Davi Pruder, gerente da loja recém-instalada na Avenida Madre Leonia Milito (zona sul), afirma que este é o horário da Havan em todos os municípios onde está instalada. E diz que se surpreendeu quando o Sindicato dos Empregados no Comércio de Londrina (Sindicolon) foi à Justiça e conseguiu impedir o funcionamento da unidade em horário prolongado.
A Associação Comercial e Industrial de Londrina (Acil) saiu em defesa da Havan. E recebeu ontem o apoio do Shopping Catuaí na luta pela flexibilização do horário de comércio na cidade. Pelo atual Código de Postura, as lojas que não ficam em shoppings podem abrir das 8 às 18 horas, de segunda a sexta e, aos sábados das 9 às 13 horas.
A proposta da Acil é a abertura de segunda a sábado, das 8 às 20 horas. A entidade incluiu esse horário no projeto de lei que estabelece o novo Código de Postura, que ainda não foi votado pela Câmara Municipal. Mas, atendendo ao lobby do Sindicolon, o vereador petista Jacks Dias já apresentou um substitutivo deixando tudo como está hoje.
''Londrina precisa de liberdade para trabalhar. Nos outros municípios não existe tanta restrição como aqui'', afirma o presidente da associação, Nivaldo Benvenho. Ele critica a forma como os legisladores tratam os diferentes tipos de estabelecimento. ''Os supermercados podem trabalhar até às 22 horas. Os shoppings também. Por que para um pode e para outro não?'', questiona.
Ele ressalta que a lei atual só permite o funcionamento das lojas do centro em uma única tarde de sábado. E que o sindicato laboral faz ''vistas grossas'' para o fato de elas abrirem também num segundo sábado à tarde.
Benvenho teve ontem o apoio do Catuaí Shopping, que trabalha em horário diferenciado. ''Em cidades do porte de Londrina, que têm no setor de serviços um ponto forte, a abertura do comércio, seja ele de qual natureza for, se torna uma atração turística para toda a região'', afirma o superintendente do shopping, Eugênio Campello.

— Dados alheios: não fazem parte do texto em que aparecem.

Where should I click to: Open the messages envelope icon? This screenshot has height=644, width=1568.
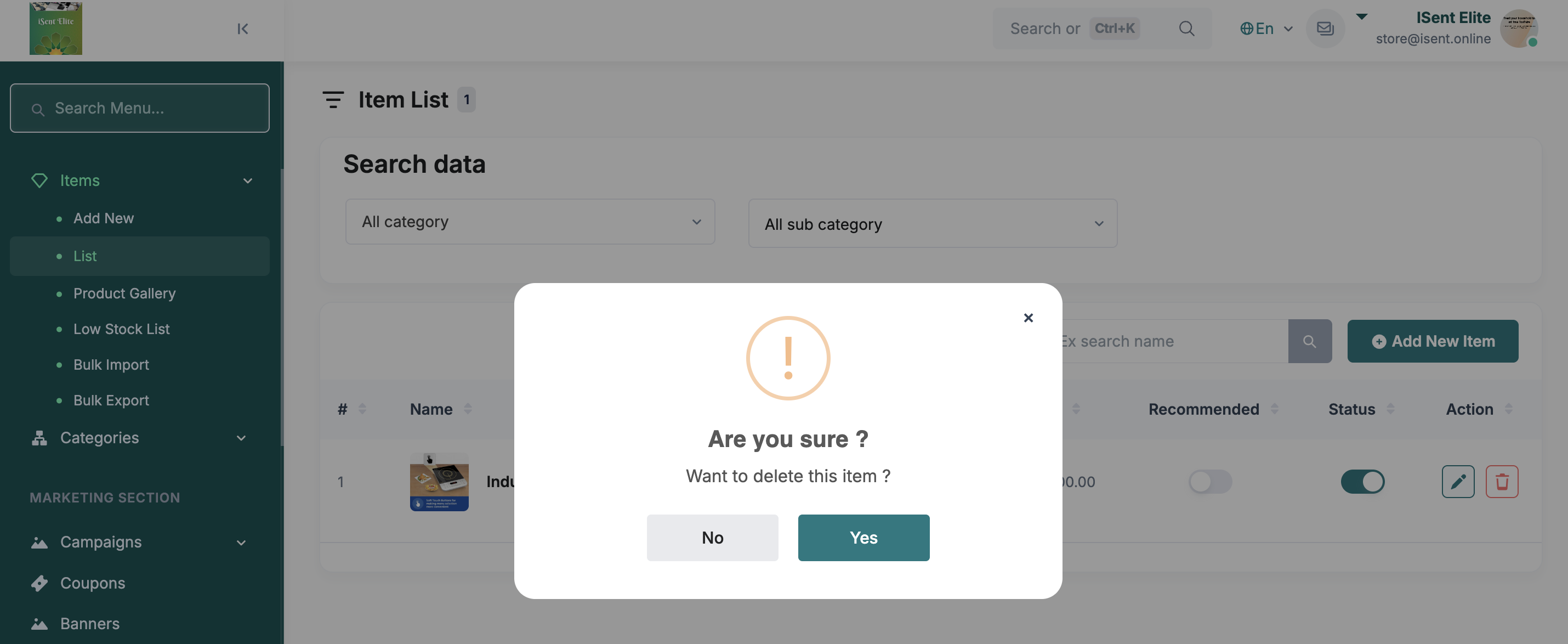1325,29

Para o presidente do Sindicato do Comércio Varejista (Sincoval), Ykio Ajita, não é possível avançar mais na flexibilização do horário do comércio nas convenções coletivas com o sindicato laboral. ''É muito difícil. Já avançamos. Estamos abrindo dois sábados. Acredito que mais que isso só pode ser feito pela Câmara.'' Segundo ele, a ''maioria dos comerciantes'' quer flexibilização total. ''Mas o sindicato dos trabalhadores também tem o ponto de vista dele'', contemporiza.